- Task to carry out
Output the records. Match them exactly.

- Materials provided

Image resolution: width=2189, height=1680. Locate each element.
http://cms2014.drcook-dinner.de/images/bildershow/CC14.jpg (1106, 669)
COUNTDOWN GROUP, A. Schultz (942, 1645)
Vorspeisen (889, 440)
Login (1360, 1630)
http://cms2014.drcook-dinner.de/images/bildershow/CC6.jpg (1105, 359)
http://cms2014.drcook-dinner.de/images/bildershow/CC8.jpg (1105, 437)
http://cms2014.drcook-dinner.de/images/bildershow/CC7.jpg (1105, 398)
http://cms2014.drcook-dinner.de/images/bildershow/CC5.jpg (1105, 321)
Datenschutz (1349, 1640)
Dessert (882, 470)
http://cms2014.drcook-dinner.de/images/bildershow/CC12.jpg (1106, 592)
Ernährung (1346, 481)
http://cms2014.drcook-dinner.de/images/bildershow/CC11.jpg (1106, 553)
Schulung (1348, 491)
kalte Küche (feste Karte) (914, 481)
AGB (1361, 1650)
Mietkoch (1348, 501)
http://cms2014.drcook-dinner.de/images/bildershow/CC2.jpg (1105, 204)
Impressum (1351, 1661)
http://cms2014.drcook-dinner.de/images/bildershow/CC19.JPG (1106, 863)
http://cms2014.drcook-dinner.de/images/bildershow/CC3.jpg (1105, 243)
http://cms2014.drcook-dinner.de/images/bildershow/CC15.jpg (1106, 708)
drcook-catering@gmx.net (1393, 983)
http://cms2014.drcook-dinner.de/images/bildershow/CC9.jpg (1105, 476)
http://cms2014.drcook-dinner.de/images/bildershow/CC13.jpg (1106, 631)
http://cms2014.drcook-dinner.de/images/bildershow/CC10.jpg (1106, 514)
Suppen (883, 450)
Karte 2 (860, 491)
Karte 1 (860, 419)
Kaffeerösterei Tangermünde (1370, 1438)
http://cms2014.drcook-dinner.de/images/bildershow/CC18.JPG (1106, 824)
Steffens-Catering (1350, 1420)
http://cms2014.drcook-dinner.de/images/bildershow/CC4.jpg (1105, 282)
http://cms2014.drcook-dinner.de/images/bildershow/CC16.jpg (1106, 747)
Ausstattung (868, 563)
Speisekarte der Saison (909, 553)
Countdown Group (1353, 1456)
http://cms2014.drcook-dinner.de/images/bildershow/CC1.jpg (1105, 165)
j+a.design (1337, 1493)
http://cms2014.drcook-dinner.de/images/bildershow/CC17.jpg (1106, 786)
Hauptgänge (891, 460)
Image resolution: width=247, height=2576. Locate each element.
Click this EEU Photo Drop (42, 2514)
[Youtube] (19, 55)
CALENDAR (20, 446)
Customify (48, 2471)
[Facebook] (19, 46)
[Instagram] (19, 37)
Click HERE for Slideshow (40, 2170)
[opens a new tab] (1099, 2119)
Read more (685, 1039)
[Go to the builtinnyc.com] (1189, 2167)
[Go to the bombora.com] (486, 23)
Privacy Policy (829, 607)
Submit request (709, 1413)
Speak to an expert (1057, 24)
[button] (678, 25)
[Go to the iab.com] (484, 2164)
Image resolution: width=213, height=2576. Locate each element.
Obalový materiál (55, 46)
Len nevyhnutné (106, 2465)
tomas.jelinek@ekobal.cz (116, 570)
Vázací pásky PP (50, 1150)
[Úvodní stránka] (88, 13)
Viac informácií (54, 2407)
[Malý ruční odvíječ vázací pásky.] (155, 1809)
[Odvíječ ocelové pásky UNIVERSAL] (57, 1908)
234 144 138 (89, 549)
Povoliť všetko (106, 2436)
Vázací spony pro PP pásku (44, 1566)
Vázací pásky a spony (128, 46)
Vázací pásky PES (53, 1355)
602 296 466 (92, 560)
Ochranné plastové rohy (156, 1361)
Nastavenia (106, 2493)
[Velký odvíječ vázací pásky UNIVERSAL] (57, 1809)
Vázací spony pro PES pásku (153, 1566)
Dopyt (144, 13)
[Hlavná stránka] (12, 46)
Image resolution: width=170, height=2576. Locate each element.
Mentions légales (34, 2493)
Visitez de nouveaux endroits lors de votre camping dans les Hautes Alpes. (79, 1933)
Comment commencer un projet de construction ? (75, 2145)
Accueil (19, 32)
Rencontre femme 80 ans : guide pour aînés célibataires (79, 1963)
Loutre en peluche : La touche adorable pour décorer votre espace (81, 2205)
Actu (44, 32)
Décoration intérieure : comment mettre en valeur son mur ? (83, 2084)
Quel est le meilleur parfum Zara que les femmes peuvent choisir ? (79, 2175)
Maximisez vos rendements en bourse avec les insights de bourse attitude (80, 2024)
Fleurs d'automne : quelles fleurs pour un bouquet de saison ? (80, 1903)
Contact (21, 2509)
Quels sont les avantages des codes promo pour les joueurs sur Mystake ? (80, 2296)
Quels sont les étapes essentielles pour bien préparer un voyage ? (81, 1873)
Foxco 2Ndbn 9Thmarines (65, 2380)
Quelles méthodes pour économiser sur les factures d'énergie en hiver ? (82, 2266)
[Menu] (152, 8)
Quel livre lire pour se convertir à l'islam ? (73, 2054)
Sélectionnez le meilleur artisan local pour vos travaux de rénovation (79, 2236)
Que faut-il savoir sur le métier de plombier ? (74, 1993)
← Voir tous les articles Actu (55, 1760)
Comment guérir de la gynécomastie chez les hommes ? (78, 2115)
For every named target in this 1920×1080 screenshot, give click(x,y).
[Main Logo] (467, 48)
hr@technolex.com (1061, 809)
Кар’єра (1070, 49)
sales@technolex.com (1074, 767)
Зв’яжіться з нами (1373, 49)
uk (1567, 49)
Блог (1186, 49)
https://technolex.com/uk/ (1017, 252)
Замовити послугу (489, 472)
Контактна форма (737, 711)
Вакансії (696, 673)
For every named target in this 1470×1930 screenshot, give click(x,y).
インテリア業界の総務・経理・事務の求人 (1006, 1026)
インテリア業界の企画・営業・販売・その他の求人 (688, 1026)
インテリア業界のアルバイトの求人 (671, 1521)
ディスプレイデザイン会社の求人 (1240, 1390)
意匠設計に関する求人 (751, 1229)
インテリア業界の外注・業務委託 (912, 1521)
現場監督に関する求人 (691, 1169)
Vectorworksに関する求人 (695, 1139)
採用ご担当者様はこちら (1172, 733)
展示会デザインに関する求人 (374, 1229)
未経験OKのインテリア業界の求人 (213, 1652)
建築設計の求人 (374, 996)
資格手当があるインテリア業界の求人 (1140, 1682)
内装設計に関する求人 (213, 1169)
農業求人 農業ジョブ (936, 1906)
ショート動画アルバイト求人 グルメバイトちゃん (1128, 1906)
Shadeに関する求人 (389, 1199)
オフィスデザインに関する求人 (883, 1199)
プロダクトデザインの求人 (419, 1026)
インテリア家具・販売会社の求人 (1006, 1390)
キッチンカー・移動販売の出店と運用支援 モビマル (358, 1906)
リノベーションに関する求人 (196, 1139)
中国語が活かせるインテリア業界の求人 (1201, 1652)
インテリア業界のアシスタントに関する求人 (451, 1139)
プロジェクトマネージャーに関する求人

- Exercise solution
Image resolution: width=2189, height=1680. Locate each element.
http://cms2014.drcook-dinner.de/images/bildershow/CC14.jpg (1106, 669)
COUNTDOWN GROUP, A. Schultz (942, 1645)
Vorspeisen (889, 440)
Login (1360, 1630)
http://cms2014.drcook-dinner.de/images/bildershow/CC6.jpg (1105, 359)
http://cms2014.drcook-dinner.de/images/bildershow/CC8.jpg (1105, 437)
http://cms2014.drcook-dinner.de/images/bildershow/CC7.jpg (1105, 398)
http://cms2014.drcook-dinner.de/images/bildershow/CC5.jpg (1105, 321)
Datenschutz (1349, 1640)
Dessert (882, 470)
http://cms2014.drcook-dinner.de/images/bildershow/CC12.jpg (1106, 592)
Ernährung (1346, 481)
http://cms2014.drcook-dinner.de/images/bildershow/CC11.jpg (1106, 553)
Schulung (1348, 491)
kalte Küche (feste Karte) (914, 481)
AGB (1361, 1650)
Mietkoch (1348, 501)
http://cms2014.drcook-dinner.de/images/bildershow/CC2.jpg (1105, 204)
Impressum (1351, 1661)
http://cms2014.drcook-dinner.de/images/bildershow/CC19.JPG (1106, 863)
http://cms2014.drcook-dinner.de/images/bildershow/CC3.jpg (1105, 243)
http://cms2014.drcook-dinner.de/images/bildershow/CC15.jpg (1106, 708)
drcook-catering@gmx.net (1393, 983)
http://cms2014.drcook-dinner.de/images/bildershow/CC9.jpg (1105, 476)
http://cms2014.drcook-dinner.de/images/bildershow/CC13.jpg (1106, 631)
http://cms2014.drcook-dinner.de/images/bildershow/CC10.jpg (1106, 514)
Suppen (883, 450)
Karte 2 (860, 491)
Karte 1 (860, 419)
Kaffeerösterei Tangermünde (1370, 1438)
http://cms2014.drcook-dinner.de/images/bildershow/CC18.JPG (1106, 824)
Steffens-Catering (1350, 1420)
http://cms2014.drcook-dinner.de/images/bildershow/CC4.jpg (1105, 282)
http://cms2014.drcook-dinner.de/images/bildershow/CC16.jpg (1106, 747)
Ausstattung (868, 563)
Speisekarte der Saison (909, 553)
Countdown Group (1353, 1456)
http://cms2014.drcook-dinner.de/images/bildershow/CC1.jpg (1105, 165)
j+a.design (1337, 1493)
http://cms2014.drcook-dinner.de/images/bildershow/CC17.jpg (1106, 786)
Hauptgänge (891, 460)
Image resolution: width=247, height=2576. Locate each element.
Click this EEU Photo Drop (42, 2514)
[Youtube] (19, 55)
CALENDAR (20, 446)
Customify (48, 2471)
[Facebook] (19, 46)
[Instagram] (19, 37)
Click HERE for Slideshow (40, 2170)
[opens a new tab] (1099, 2119)
Read more (685, 1039)
[Go to the builtinnyc.com] (1189, 2167)
[Go to the bombora.com] (486, 23)
Privacy Policy (829, 607)
Submit request (709, 1413)
Speak to an expert (1057, 24)
[button] (678, 25)
[Go to the iab.com] (484, 2164)
Image resolution: width=213, height=2576. Locate each element.
Obalový materiál (55, 46)
Len nevyhnutné (106, 2465)
tomas.jelinek@ekobal.cz (116, 570)
Vázací pásky PP (50, 1150)
[Úvodní stránka] (88, 13)
Viac informácií (54, 2407)
[Malý ruční odvíječ vázací pásky.] (155, 1809)
[Odvíječ ocelové pásky UNIVERSAL] (57, 1908)
234 144 138 (89, 549)
Povoliť všetko (106, 2436)
Vázací spony pro PP pásku (44, 1566)
Vázací pásky a spony (128, 46)
Vázací pásky PES (53, 1355)
602 296 466 (92, 560)
Ochranné plastové rohy (156, 1361)
Nastavenia (106, 2493)
[Velký odvíječ vázací pásky UNIVERSAL] (57, 1809)
Vázací spony pro PES pásku (153, 1566)
Dopyt (144, 13)
[Hlavná stránka] (12, 46)
Image resolution: width=170, height=2576. Locate each element.
Mentions légales (34, 2493)
Visitez de nouveaux endroits lors de votre camping dans les Hautes Alpes. (79, 1933)
Comment commencer un projet de construction ? (75, 2145)
Accueil (19, 32)
Rencontre femme 80 ans : guide pour aînés célibataires (79, 1963)
Loutre en peluche : La touche adorable pour décorer votre espace (81, 2205)
Actu (44, 32)
Décoration intérieure : comment mettre en valeur son mur ? (83, 2084)
Quel est le meilleur parfum Zara que les femmes peuvent choisir ? (79, 2175)
Maximisez vos rendements en bourse avec les insights de bourse attitude (80, 2024)
Fleurs d'automne : quelles fleurs pour un bouquet de saison ? (80, 1903)
Contact (21, 2509)
Quels sont les avantages des codes promo pour les joueurs sur Mystake ? (80, 2296)
Quels sont les étapes essentielles pour bien préparer un voyage ? (81, 1873)
Foxco 2Ndbn 9Thmarines (65, 2380)
Quelles méthodes pour économiser sur les factures d'énergie en hiver ? (82, 2266)
[Menu] (152, 8)
Quel livre lire pour se convertir à l'islam ? (73, 2054)
Sélectionnez le meilleur artisan local pour vos travaux de rénovation (79, 2236)
Que faut-il savoir sur le métier de plombier ? (74, 1993)
← Voir tous les articles Actu (55, 1760)
Comment guérir de la gynécomastie chez les hommes ? (78, 2115)
For every named target in this 1920×1080 screenshot, give click(x,y).
[Main Logo] (467, 48)
hr@technolex.com (1061, 809)
Кар’єра (1070, 49)
sales@technolex.com (1074, 767)
Зв’яжіться з нами (1373, 49)
uk (1567, 49)
Блог (1186, 49)
https://technolex.com/uk/ (1017, 252)
Замовити послугу (489, 472)
Контактна форма (737, 711)
Вакансії (696, 673)
For every named target in this 1470×1930 screenshot, give click(x,y).
インテリア業界の総務・経理・事務の求人 (1006, 1026)
インテリア業界の企画・営業・販売・その他の求人 (688, 1026)
インテリア業界のアルバイトの求人 (671, 1521)
ディスプレイデザイン会社の求人 (1240, 1390)
意匠設計に関する求人 (751, 1229)
インテリア業界の外注・業務委託 (912, 1521)
現場監督に関する求人 (691, 1169)
Vectorworksに関する求人 (695, 1139)
採用ご担当者様はこちら (1172, 733)
展示会デザインに関する求人 (374, 1229)
未経験OKのインテリア業界の求人 (213, 1652)
建築設計の求人 (374, 996)
資格手当があるインテリア業界の求人 (1140, 1682)
内装設計に関する求人 (213, 1169)
農業求人 農業ジョブ (936, 1906)
ショート動画アルバイト求人 グルメバイトちゃん (1128, 1906)
Shadeに関する求人 (389, 1199)
オフィスデザインに関する求人 (883, 1199)
プロダクトデザインの求人 (419, 1026)
インテリア家具・販売会社の求人 (1006, 1390)
キッチンカー・移動販売の出店と運用支援 モビマル (358, 1906)
リノベーションに関する求人 (196, 1139)
中国語が活かせるインテリア業界の求人 (1201, 1652)
インテリア業界のアシスタントに関する求人 (451, 1139)
プロジェクトマネージャーに関する求人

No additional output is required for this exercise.